Historically we saw home Internet speeds double about every three years, dating back to the 1980s. But Google Fiber and others leapfrogged that steady technology progression with the introduction of 1 Gbps for the home.

There are not a whole lot of home uses today that require a full gigabit of speed – but there will be. Home usage of broadband is still doubling about every three years and homes will catch up to that speed easily within a few years. Cisco recently said that the average home today needs 24 Mbps speeds but by 2019 will need over 50 Mbps. It won’t take a whole lot of doublings of those numbers to mean that homes will expect a lot more speed than we are seeing today.

There is a decent chance that the need for speed is going to accelerate. Phil McKinney of CableLabs created this video that shows what a connected home might look like in the near future. The home owns a self-driving car. The video shows a mother working at home with others using a collaboration wall, with documents suspended in the air. It shows one daughter getting a holographic lecture from Albert Einstein while another daughter is talking with her distant grandmother, seemingly in a meadow somewhere. And it shows the whole family using virtual / enhanced reality goggles to engage in a delightful high-tech game.

This may seem like science fiction, but all of these technologies are already being developed. I’ve written before about how we are at the start of the perfect storm of technology innovation. Our past century was dominated by a few major new technologies and the recent forty years has been dominated by the computer chip. But there are now literally dozens of potentially transformational technologies all being developed at the same time. It’s impossible to predict which ones will have the biggest influence on daily life – but many of them will.

Most of these new technologies are going to require a lot of bandwidth. Whether it’s enhanced reality, video collaboration, robots, medical monitoring, self-driving cars or the Internet of Things, we are going to see a lot of needs for bandwidth much greater than today’s surge due to video. The impact of video, while huge today, will pale against the bandwidth needs of these new technologies – particularly when they are used together as implied in this video.

So it’s not far-fetched to think that we are going to need homes with bandwidth needs beyond the 1 Gbps data speeds we are just now starting to see. I’m always disappointed when I see ISP executives talking about how their latest technology upgrades are making them future proof. There are only two technologies that can meet the kinds of speeds envisioned in McKinney’s video – fiber and cable networks. These speeds are not going to be delivered by telephone copper or wirelessly, and to think so is to ignore the basic physics underlying each technology.

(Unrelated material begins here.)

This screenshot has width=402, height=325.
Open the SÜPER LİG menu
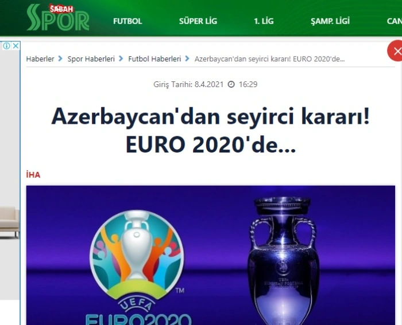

Some of the technologies shown in KcKinney’s video are going to start becoming popular within five years, and within twenty years they will all be mature technologies that are part of everyday life. We need to have policies and plans that look towards building the networks we are going to need to achieve that future. We have to stop having stupid government programs that throw away money on expanding DSL and we need to build networks that have use beyond just a few years.

McKinney’s video is more than just an entertaining glimpse into the near-future; it’s also meant to prod us into making sure that we are ready for that future. There are many companies today investing in technologies that can’t deliver gigabit speeds – and such companies will grow obsolete and disappear within a decade or two. And policies that do anything other than promote gigabit networks are a waste of time and resources.